Word and element location data
--------------------------------------------------
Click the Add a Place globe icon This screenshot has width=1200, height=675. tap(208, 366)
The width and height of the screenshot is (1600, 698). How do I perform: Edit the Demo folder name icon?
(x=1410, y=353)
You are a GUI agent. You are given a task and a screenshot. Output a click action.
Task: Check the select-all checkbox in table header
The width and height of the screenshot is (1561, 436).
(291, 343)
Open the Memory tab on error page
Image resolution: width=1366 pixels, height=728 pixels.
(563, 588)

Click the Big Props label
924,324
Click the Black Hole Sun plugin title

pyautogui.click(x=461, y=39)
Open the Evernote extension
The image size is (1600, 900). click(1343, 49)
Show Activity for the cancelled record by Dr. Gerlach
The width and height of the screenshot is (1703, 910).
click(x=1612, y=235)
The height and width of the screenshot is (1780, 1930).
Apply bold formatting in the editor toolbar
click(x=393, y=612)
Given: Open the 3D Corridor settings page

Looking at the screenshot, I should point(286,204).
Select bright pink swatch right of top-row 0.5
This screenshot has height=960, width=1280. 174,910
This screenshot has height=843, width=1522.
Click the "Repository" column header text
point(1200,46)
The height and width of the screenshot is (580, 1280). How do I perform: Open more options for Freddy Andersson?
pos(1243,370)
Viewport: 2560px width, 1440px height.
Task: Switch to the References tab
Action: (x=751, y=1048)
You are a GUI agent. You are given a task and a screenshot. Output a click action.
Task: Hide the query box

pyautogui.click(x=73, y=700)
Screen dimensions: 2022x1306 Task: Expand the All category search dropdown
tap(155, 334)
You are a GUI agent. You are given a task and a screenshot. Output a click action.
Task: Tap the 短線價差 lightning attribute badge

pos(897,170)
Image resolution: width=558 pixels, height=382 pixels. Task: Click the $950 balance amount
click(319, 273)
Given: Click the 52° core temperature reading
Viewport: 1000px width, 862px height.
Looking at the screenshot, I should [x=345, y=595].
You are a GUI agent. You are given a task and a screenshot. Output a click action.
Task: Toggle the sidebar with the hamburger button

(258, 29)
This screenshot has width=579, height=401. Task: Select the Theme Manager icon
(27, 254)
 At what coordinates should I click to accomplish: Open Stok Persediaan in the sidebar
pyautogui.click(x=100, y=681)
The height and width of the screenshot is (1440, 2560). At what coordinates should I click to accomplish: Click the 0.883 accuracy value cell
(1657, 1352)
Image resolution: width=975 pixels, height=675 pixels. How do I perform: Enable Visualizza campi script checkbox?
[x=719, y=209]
--------------------------------------------------
REQUIREMENT → Rewrite the rows from the line containing "Select bright pink" through the line containing "point(1200,46)", inclusive, putting "header label" in place of "header text" and leaving everything else as it is.

THE ANSWER →
Select bright pink swatch right of top-row 0.5
This screenshot has height=960, width=1280. 174,910
This screenshot has height=843, width=1522.
Click the "Repository" column header label
point(1200,46)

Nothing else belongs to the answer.